**Exercise brief**
Use the entries below and reproduce exactly the lines from the one containing "The image size is (685, 338)." down to the one containing "This screenshot has width=121, height=141.", both of them included.

Segment Start: Data section

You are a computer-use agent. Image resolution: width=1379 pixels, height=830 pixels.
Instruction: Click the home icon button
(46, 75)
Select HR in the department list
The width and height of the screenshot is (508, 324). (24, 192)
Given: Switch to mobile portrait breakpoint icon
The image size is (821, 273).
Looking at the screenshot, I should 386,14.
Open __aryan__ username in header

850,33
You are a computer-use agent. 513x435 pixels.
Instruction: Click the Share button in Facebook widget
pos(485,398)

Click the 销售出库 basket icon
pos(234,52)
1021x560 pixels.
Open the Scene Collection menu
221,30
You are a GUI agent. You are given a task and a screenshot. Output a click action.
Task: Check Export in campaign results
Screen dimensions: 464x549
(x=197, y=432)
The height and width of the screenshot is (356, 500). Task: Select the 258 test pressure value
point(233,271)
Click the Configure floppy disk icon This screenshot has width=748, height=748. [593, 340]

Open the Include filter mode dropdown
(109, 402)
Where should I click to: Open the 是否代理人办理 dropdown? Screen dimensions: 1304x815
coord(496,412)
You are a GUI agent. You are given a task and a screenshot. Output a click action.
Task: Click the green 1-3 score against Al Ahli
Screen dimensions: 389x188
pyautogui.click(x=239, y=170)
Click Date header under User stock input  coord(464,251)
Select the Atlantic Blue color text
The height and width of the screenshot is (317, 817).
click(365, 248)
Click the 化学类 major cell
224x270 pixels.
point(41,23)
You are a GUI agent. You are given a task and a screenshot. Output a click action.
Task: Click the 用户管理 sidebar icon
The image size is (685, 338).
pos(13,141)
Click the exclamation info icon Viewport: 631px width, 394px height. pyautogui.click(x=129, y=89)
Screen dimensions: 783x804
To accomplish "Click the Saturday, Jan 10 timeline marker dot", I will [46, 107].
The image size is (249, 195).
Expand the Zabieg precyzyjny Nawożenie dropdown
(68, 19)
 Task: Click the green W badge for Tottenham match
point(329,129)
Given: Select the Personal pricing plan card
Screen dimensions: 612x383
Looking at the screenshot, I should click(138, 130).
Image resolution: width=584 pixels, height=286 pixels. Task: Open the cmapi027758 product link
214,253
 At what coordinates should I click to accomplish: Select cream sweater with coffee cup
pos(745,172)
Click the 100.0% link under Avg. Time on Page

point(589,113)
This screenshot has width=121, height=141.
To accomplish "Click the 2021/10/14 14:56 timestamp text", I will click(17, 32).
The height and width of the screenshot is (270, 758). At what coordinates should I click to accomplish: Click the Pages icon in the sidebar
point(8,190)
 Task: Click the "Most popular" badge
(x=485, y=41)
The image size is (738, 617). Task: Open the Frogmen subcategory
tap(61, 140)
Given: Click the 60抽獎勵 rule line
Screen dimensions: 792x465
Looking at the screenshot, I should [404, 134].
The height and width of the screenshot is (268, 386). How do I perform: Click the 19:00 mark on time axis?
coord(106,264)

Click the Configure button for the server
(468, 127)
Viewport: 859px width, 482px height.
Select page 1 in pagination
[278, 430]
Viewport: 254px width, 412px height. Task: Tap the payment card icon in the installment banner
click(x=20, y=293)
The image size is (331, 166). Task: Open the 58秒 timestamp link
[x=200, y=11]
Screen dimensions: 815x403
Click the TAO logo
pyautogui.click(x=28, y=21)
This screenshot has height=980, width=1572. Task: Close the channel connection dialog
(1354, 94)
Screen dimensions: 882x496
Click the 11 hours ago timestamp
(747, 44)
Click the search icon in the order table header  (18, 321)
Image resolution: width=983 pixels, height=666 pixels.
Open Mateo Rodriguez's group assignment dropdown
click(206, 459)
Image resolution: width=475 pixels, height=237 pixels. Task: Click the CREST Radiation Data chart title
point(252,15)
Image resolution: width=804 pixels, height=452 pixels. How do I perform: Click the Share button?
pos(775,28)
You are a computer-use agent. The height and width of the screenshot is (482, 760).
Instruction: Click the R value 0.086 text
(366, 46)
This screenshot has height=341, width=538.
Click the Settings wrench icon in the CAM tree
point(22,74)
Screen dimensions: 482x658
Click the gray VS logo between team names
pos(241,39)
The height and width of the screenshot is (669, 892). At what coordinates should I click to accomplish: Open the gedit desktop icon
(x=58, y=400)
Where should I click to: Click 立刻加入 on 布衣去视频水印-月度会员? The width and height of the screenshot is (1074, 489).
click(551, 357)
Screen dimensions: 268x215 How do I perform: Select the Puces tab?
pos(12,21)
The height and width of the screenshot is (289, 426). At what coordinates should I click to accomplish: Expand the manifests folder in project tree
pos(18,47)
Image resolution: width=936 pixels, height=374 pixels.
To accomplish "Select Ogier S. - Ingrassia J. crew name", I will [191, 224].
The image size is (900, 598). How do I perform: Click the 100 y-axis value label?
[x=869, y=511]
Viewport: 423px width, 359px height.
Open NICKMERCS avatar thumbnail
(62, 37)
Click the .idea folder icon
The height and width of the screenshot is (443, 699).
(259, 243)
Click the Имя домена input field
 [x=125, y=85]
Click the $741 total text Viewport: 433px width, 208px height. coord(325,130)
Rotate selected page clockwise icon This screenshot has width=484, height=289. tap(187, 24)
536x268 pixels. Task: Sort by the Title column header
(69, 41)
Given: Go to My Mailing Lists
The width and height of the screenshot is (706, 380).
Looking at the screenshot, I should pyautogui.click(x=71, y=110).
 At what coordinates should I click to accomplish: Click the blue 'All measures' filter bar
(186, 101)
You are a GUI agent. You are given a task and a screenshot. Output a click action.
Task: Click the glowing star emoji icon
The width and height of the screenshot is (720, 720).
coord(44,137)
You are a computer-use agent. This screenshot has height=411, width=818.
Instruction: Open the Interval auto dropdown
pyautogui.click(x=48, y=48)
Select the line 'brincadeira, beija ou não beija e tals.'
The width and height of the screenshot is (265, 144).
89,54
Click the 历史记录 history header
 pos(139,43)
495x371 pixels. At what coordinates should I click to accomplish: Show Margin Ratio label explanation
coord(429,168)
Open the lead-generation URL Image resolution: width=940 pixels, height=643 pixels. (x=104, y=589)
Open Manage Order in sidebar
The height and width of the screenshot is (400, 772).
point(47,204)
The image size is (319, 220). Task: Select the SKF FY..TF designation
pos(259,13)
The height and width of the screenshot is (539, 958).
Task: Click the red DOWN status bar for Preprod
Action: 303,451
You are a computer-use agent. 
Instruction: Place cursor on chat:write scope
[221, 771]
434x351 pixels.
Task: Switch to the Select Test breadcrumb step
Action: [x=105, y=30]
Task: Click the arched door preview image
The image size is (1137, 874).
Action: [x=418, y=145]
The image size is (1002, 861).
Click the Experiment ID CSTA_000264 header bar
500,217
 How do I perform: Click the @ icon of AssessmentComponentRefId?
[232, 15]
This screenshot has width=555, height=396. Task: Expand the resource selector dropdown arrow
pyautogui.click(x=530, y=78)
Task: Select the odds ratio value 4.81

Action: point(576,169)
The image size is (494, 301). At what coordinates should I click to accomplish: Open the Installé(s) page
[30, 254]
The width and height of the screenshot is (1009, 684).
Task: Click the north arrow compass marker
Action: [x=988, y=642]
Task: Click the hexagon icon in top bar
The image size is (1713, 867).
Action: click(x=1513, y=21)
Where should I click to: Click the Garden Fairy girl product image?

Segment End: Data section

**Exercise response**
The image size is (685, 338).
pos(13,141)
Click the exclamation info icon Viewport: 631px width, 394px height. pyautogui.click(x=129, y=89)
Screen dimensions: 783x804
To accomplish "Click the Saturday, Jan 10 timeline marker dot", I will [46, 107].
The image size is (249, 195).
Expand the Zabieg precyzyjny Nawożenie dropdown
(68, 19)
 Task: Click the green W badge for Tottenham match
point(329,129)
Given: Select the Personal pricing plan card
Screen dimensions: 612x383
Looking at the screenshot, I should click(138, 130).
Image resolution: width=584 pixels, height=286 pixels. Task: Open the cmapi027758 product link
214,253
 At what coordinates should I click to accomplish: Select cream sweater with coffee cup
pos(745,172)
Click the 100.0% link under Avg. Time on Page

point(589,113)
This screenshot has width=121, height=141.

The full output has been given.